▶ Consigna
Según el fragmento sobre teísmo y racionalidad, ¿qué objeción a la creencia teísta se presenta como pieza central?

Teísmo, ateísmo y racionalidad
Alvin Plantinga
Traductor: Eliezer Salazar
Las objeciones ateológicas a la creencia de que existe una persona llamada Dios se presentan en muchas variedades. Por ejemplo, existen las conocidas objeciones de que el teísmo es de alguna manera incoherente, que es incongruente con la existencia del mal, que es una hipótesis mal confirmada o tal vez incluso refutada por la evidencia, que la ciencia moderna de alguna manera ha arrojado dudas sobre ella, y otras similares. Otro tipo de objetor afirma, no que el teísmo sea incoherente o falso o probablemente falso (después de todo, hay muy pocos argumentos convincentes para esa conclusión), sino que de alguna manera es irrazonable o irracional creer en Dios, incluso si esa creencia fuera cierta. Aquí tenemos, como pieza central, la objeción evidencialista a la creencia teísta. La afirmación es que ninguno de los argumentos teístas (deductivo, inductivo o abductivo) son exitosos; por lo tanto, en el mejor de los casos hay pruebas insuficientes de la existencia de Dios. Pero entonces la creencia de que existe una persona llamada Dios es de algún modo intelectualmente inadecuada: algo tonto o irracional. Una persona que creyera sin pruebas que hay un número par de patos estaría creyendo de forma tonta o irracional; lo mismo ocurre con la persona que cree en Dios sin pruebas. Desde este punto de vista, alguien que acepta la creencia en Dios, pero no tiene evidencia de esa creencia no está, intelectualmente hablando, a la altura. Entre quienes han presentado esta objeción se encuentran Antony Flew, Brand Blanshard y Michael Scriven. Quizás más importante sea la enorme tradición oral: uno encuentra esta objeción al teísmo difundida en casi cualquier campus universitario importante del país. La objeción en cuestión también ha sido respaldada por Bertrand Russell, a quien una vez le preguntaron qué diría si, después de morir, fuera llevado a la presencia de Dios y le preguntaran por qué no había sido creyente. La respuesta de Russell fue, «Yo diría: ‘¡No hay suficiente evidencia, Dios! ¡No hay suficiente evidencia!’». No estoy seguro de cómo se recibiría esa respuesta; pero mi punto es sólo que Russell, como muchos otros, ha respaldado esta objeción evidencialista a la creencia teísta.

▶ Datos proporcionados
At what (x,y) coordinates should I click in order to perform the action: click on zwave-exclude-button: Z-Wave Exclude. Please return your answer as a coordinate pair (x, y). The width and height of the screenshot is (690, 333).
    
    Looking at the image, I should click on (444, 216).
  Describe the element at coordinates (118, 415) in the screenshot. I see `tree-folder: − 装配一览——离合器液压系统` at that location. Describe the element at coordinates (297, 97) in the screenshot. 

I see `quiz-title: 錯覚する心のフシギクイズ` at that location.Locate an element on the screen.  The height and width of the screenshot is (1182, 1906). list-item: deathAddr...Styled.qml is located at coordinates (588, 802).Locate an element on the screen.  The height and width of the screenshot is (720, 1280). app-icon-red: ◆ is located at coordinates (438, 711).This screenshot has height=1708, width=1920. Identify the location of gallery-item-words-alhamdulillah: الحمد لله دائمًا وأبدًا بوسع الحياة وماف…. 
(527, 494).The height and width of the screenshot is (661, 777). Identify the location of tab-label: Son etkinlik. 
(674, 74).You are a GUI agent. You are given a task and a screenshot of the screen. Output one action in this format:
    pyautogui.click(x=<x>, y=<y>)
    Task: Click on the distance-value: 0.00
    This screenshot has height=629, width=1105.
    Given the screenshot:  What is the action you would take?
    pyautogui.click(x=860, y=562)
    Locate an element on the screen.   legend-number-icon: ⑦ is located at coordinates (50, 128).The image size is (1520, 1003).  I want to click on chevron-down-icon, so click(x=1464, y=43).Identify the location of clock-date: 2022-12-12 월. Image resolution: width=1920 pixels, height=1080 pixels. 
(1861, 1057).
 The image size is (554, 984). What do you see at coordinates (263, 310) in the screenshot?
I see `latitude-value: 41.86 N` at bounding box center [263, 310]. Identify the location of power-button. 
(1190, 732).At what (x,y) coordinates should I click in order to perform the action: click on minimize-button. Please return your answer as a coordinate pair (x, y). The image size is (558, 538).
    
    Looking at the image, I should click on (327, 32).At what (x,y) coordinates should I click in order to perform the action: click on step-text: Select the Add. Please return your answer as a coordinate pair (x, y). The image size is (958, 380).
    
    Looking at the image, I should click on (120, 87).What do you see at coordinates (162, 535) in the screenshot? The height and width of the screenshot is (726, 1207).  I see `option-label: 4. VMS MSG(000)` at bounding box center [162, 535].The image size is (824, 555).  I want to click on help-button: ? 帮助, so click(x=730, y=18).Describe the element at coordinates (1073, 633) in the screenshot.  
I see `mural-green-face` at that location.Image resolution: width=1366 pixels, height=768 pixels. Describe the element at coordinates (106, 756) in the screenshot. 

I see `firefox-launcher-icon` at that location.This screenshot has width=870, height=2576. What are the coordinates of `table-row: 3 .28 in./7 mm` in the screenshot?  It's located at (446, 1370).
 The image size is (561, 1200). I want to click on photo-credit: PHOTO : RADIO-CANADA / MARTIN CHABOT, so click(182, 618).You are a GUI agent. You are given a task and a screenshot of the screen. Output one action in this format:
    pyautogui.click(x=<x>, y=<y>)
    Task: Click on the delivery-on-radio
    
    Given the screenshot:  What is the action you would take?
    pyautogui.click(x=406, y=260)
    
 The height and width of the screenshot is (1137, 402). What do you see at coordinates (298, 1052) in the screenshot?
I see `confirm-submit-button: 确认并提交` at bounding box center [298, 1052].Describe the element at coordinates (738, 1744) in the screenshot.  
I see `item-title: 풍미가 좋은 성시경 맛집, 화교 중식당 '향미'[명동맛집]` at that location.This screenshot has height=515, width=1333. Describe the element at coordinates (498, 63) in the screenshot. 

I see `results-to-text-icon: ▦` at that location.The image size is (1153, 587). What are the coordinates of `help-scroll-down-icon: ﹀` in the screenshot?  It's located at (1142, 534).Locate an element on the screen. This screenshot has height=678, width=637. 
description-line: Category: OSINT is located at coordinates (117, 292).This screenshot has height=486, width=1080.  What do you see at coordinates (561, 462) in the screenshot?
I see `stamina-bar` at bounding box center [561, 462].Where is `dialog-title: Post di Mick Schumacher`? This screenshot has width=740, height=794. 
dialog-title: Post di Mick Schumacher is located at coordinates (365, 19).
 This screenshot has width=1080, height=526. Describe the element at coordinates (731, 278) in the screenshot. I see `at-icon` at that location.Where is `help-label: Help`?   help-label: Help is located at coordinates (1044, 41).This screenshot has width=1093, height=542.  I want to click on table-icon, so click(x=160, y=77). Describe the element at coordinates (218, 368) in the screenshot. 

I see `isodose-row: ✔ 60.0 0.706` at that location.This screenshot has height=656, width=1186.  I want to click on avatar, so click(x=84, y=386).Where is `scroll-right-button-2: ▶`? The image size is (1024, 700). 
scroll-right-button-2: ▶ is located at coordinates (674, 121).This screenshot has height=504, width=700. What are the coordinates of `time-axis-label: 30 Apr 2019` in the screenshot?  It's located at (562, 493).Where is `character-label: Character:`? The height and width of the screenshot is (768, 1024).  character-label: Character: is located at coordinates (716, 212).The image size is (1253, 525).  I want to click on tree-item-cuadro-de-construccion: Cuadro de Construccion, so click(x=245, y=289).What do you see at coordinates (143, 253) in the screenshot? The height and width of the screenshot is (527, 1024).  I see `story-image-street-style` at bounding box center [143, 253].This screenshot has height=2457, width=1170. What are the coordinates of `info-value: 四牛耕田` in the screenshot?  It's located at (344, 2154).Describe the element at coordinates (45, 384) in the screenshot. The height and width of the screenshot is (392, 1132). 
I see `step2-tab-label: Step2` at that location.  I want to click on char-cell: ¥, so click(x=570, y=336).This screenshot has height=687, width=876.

▶ Respuesta esperada
La objeción evidencialista a la creencia teísta.